» **EXERCISE DIRECTIONS**: Take the line with "This screenshot has height=900, width=1440." and every line after it in the data. Transcribe them exactly, through the last.

RECORDED DATA START

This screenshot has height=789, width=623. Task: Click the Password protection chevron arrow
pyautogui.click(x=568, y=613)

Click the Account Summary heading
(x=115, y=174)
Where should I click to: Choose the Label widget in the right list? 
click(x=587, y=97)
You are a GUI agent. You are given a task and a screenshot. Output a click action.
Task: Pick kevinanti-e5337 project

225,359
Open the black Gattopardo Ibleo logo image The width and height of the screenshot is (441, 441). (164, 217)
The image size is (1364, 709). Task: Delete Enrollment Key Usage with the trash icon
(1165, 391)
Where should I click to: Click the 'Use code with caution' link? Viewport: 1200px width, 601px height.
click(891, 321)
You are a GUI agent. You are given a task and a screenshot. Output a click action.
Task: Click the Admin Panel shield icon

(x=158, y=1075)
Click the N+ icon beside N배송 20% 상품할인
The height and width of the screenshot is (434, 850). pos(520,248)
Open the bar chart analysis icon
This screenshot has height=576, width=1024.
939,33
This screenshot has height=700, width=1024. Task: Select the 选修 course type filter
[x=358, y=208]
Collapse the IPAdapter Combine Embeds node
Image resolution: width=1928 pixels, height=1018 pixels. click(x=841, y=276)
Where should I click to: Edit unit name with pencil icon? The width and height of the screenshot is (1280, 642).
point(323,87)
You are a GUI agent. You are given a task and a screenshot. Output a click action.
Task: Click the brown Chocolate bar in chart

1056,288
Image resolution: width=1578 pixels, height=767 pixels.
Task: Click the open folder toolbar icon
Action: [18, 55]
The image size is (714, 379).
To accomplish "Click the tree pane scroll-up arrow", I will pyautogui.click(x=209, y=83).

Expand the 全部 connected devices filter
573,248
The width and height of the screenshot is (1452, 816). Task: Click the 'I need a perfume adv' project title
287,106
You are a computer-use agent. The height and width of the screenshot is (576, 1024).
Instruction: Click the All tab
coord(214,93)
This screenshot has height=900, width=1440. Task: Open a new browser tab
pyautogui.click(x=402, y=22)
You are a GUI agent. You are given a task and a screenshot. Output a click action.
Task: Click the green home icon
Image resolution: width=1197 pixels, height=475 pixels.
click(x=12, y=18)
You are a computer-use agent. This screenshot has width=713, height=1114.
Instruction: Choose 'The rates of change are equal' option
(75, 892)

RECORDED DATA END

» **EXERCISE RESPONSE**:
This screenshot has height=900, width=1440. Task: Open a new browser tab
pyautogui.click(x=402, y=22)
You are a GUI agent. You are given a task and a screenshot. Output a click action.
Task: Click the green home icon
Image resolution: width=1197 pixels, height=475 pixels.
click(x=12, y=18)
You are a computer-use agent. This screenshot has width=713, height=1114.
Instruction: Choose 'The rates of change are equal' option
(75, 892)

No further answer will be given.